新装版
死者は生きている
萩原玄明・著 ハート出版 
第2章 愛こそ供養の心
1.死者への優しい思いやり

 供養は誰がするか

 何故どうしてうちの子が――事故や災難に遭った時、何万分の一の確率の不幸に、どうして自分がという想いがつきまとうに違いありません。
 他人がならない病気に何故自分が、うちの者がなってしまったのか、そして、その病気がどういう原因によるどんな病気なのか医者にもわからないとは一体どういう訳だ――
 何故わが家には争いごとが絶えないのだろう、どうして選りに選ってうちの会社が倒産するんだ――
 こうしたどこへ向かって叫んでよいのかわからない悲痛な想いは、体験したことのない人にはとても理解してもらえるものではありません。
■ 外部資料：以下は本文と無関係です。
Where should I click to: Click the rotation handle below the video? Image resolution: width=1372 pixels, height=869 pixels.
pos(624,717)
 なまじっかな学歴があったり、そこそこの地位があったりする男性に多いのですが、これほどに不思議な形をとって、通常の怪我や病気ではなく、「これは霊障なんだよ」と示している死者の思惑に反し、ただただ自分の浅知恵で理屈をつけて「そうではない」と思いたがる人がいます。
 奥さんが子供が苦しみ抜いているのに、まだ脱出に有効な学問があるように思っていて、とても死者からの訴えかけだとは気付いてくれないのです。そういう人だと、かりに気付いたところで、浮かばれていない死者に詫び、思いやりの心で供養することなどとてもできはしません。
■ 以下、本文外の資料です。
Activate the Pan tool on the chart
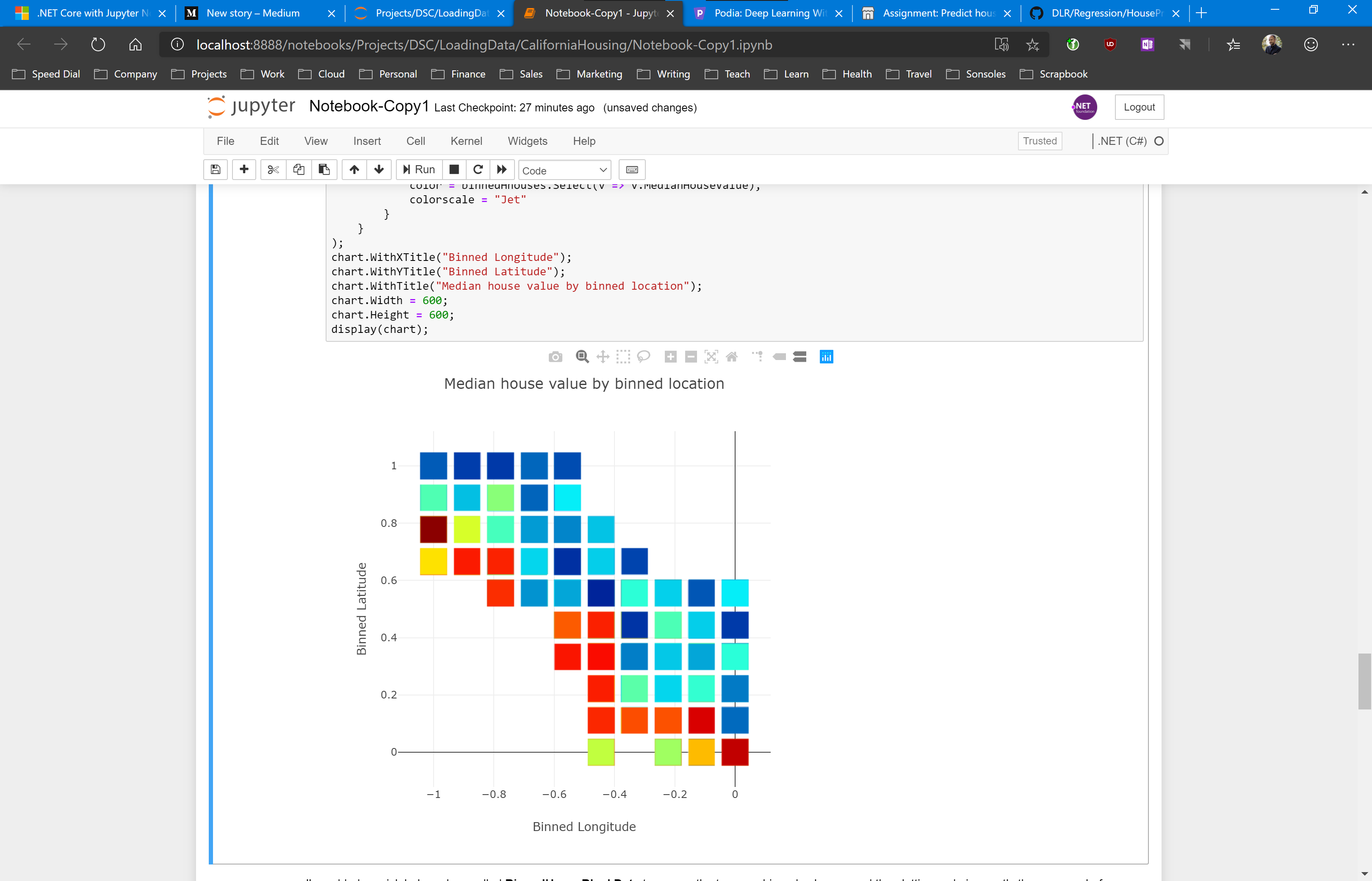 pos(602,356)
 そして結果、この家は次第に不幸のどん底へと向かってころげ落ちて行くことになります。
 精神病なども、(最後の章で詳述)まるでこの病気が遺伝のように遠い家系の中から幾人も伝わって来ていることが多いのですが、どうしてわが家には精神病が多いのだろうと、代々嘆くだけで、根源となっている哀れな死者はどなたなのかと、調べ始める入口にさえ立つこともなく年月をいたずらに経過しています。
 最初の人が病苦の想いで次の人間に憑依して精神病にしてしまうと、今度はその人が次へと、次々に病状を増幅させ二乗三乗の障りとなって、人数と病状の程度を増大させて行くことになってしまうのですが、ここでも霊障と気付くまでに随分と遠廻りや足踏みをさせられている例ばかり目立ちます。
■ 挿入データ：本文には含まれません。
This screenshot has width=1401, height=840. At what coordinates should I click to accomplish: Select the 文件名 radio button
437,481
 反対に、苦しみにもがくうちに、人間ごときものの理屈ではどうにもならない何かがあることにようやく気がつく人がいます。
 その人には、幸いなことに素直な心が芽生えます。素直な心が生まれれば、御佛(かみ)とも死者とも意識を通わす下地ができますし、そのお導きで私のような者とのご縁がつながります。
 そして、今受けている苦しみが死者の想いに発していることを知ります。つまり、霊障なのだと気が付くことができるのです。
 ならば、この世に生きる人間から一体何をどうしたら、この死者たちからの訴求に対応してあげられるのでしょうか。
 勿論、言うまでもなく供養です。
 しかし、この供養というものは、前章にも述べましたように、死者を偲び、死者の心をおもんぱかって、
「放っておいてごめんなさい。つらかったでしょう」
という、なみなみならぬ思いやりが先ず土台として必要ですが、こうした心は、そう簡単に作れるものではありません。
 何故なら、思いやりの気持ちよりも、死者からの訴えかけを、「こわい」「おそろしい」と思ってしまう人が歴史的にも現実的にも多いからです。
 両親の魂に向かって優しく合掌している人でありながら、霊障をもたらしている死者となると、それが祖父であろうが伯父であろうがもう恐ろしいと考える妙な習慣が根強くあって、そのために、一般の人になり替わって死者と対座する専門家が必要でした。
 勿論、現在でも存在していて、そうした専門家に一切を「頼んで」しまって安心しようとする人々もまた数多くおいでです。